FRAGMENTO DEL DOCUMENTO:
--

LA
CORRIDA EN SOLITARIO DE JOSÉ MARIA MANZANARES EN LA FERIA DE SEVILLA 2013.
Por
LUIS ALONSO HERNÁNDEZ. Veterinario y escritor.
A
los ganaderos les había ido muy bien en las anteriores actuaciones del “celestial Manzanares”, por eso no
tuvieron inconveniente en sumarse a la pantomima torista, aportando toritos
enclenques que propiciaran el triunfo del divino torerito. ¡Craso error!
Esta
vez “el tiro les salió por la culata”
cuando Manzanares optó desde el principio, -no se si por reservarse o por no
poder-, y dejar ver, ante la falta de toreo, el escasísimo trapío de sus
preconcebidos colaboradores que esta vez quedaron inéditos y en ridículo no
ante el público de Sevilla, que ya dudo si entiende algo de Tauromaquia, pero
sí ante la crítica que esta vez estuvo a la altura de su deber informativo
escribiendo lo que vio y plasmando en el papel las triquiñuelas de un toreo
ventajista y falto de ligazón donde no se expone un alamar.
Se
habían desperdiciado dos toros, el primero de Núñez del Cuvillo, impresentable
para una plaza como la Real Maestranza de Sevilla a pesar de las astifinas
astas y el segundo de Domingo Hernández un toro rematado pero obediente y tardo
en la embestida.
Y
salió el tercero, un toro de Victorino Martín que no era un toro de los de
Bilbao, Madrid o Valdemorillo sino de los “victorinos
de segunda” que el ganadero de Galapagar reserva para plazas de menos
entidad torista.
Un toro que no se hubiera comido a ninguno de
los matadores de toros que se enfrentan a esta divisa con la verdad por
montera, con capacidad lidiadora y reaños para, tras asentar las zapatillas en
el incomparable albero sevillano, demostrar al victorinito que quien mandaba
era el torero.
Un “victorino de segunda”, en cuanto a
trapío se refiere, pero que a su sangre encastada sumaba su fenotipo musculado
derivada del ejercicio, y su comportamiento complicado por ser un toro mirón en
exceso, listo, gazapón, felino, cazador y geniudo, además de bravo.
Un
toro que en cada embestida enseñaba más blanco de la conjuntiva de lo normal y
que acabó (a pesar de la mano que le echaron su peonaje) con derrumbar “los palos del sombrajo” de Manzanares,
sacándole de quicio y llevándole a no dar pie con bola en los dos toros
siguientes; el grandote pero inválido 4º de El
Pilar y el sobrero 5º de Juan Pedro
Domecq que era un toro hondo pero manejable.

--

DATOS PROPORCIONADOS:
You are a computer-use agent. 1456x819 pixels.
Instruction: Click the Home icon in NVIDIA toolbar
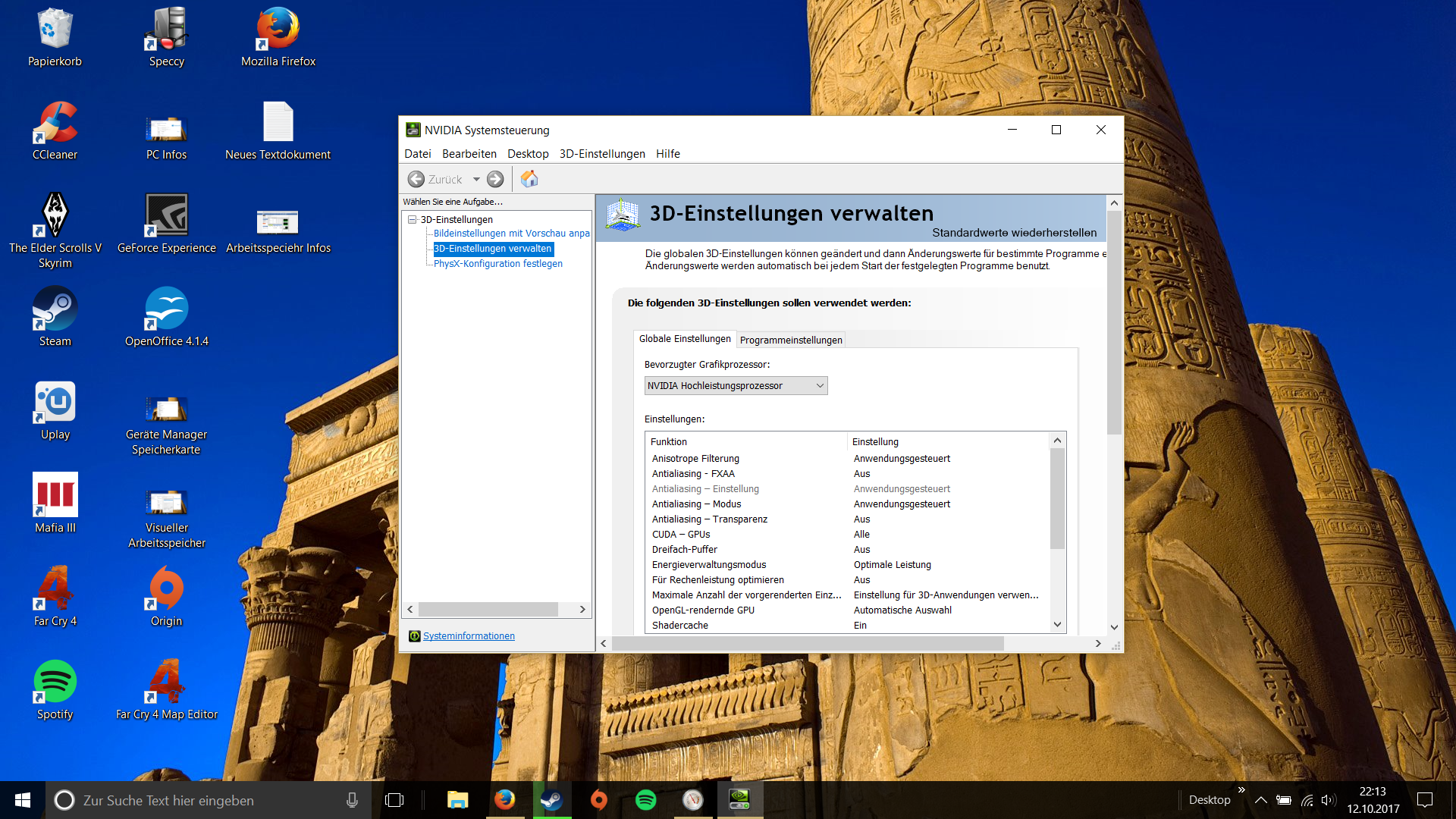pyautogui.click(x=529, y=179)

--

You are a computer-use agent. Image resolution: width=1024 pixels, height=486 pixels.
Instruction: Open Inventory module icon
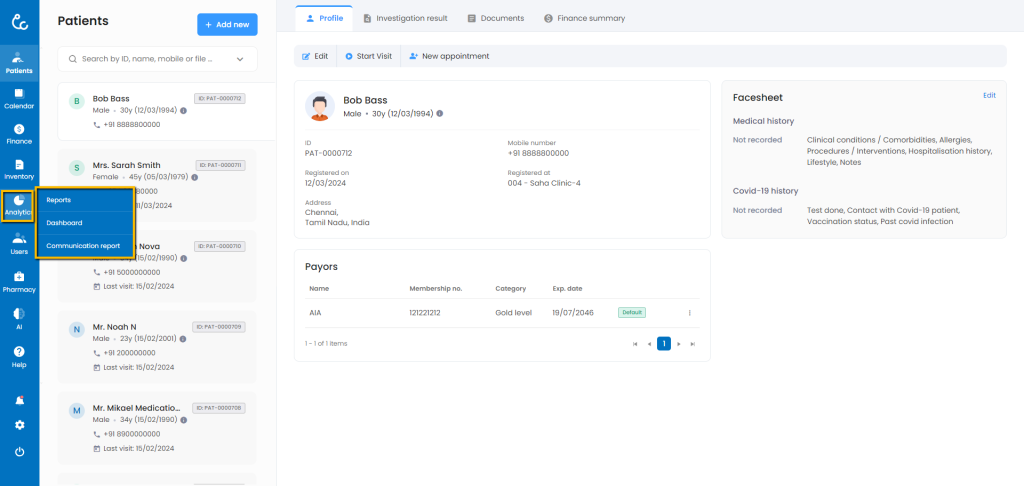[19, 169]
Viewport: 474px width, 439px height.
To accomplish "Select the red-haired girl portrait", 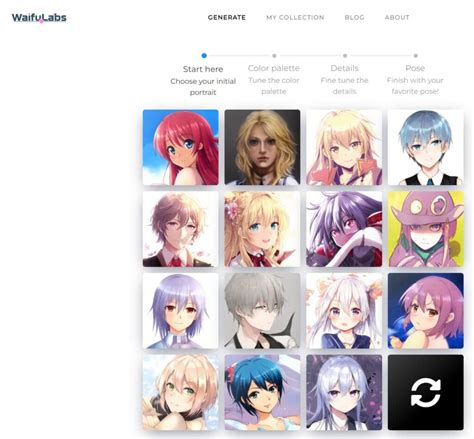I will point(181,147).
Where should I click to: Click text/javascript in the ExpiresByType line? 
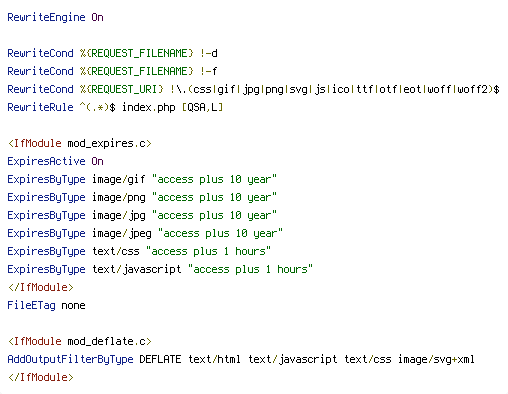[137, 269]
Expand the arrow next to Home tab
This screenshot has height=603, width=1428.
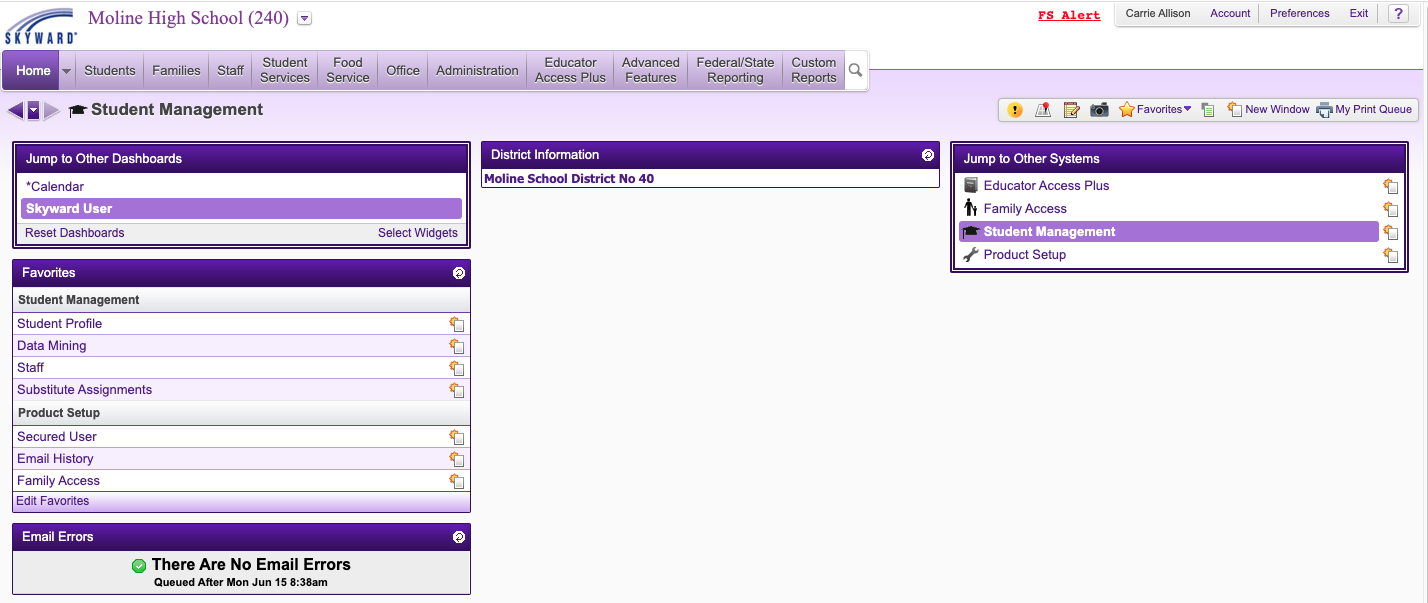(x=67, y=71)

--

TAREA PROPUESTA: Prosigue la crónica de la corrida en solitario de Manzanares en la Feria de Sevilla de 2013 a partir de su última oración.

EJERCICIO RESUELTO:
Menos
mal que “el torero de época” como le
bautizaron, tras sacarle por la Puerta del Príncipe en dos buenas actuaciones,
estaba toreando en un terreno más que amigo, apasionado con él, como es la
Maestranza de Sevilla, que si no a esas alturas con seis toros finiquitados sin
nada meritorio, el devenir hubiera acabado como el “rosario de la aurora”. Pero…
esa plaza llena a rebosar con unos precios que rondan lo sobrehumano, aguantó
estoica el fiasco, e incluso tuvo el señorío o la tontez, de animar al “fenómeno Manzanares” quien cual penitente
de Semana Santa se fue a implorar compasión de rodillas a la portagayola como
en otras ocasiones lo hiciera otro fenómeno compañero suyo del G10, tras el
fracaso de dos tardes anteriores, y muchas veces otros, no incluidos en la
élite taurina, para recibir a un tío con toda la barba y no a un novillote
adelantado que salió dotado de las virtudes de toro artista con que bautizó a
sus productos el fallecido Juan Pedro
Domecq.

En
la corrida a seis de Manzanares, faltó
el elemento toro y sin él La Fiesta de los Toros es pura pantomima. Pues
cuando sale el “tío de las barbas y los
rizos en el testuz, cuello y morrillo”, sobra la estética, las posturitas,
los posicionamientos y los pases dados de uno en uno, porque estos toros-toros
sacan el aire a los toreros que no saben lidiar, desmontándoles el castillo de
humo sobre el que han basado su tauromaquia.
Sevilla,
una vez más, ignoró estos asertos y el de la suerte suprema, cuando aún matando con estocada defectuosa, concedieron
la puerta grande a su torero. Claro que representa como medalla que se concede
a título póstumo.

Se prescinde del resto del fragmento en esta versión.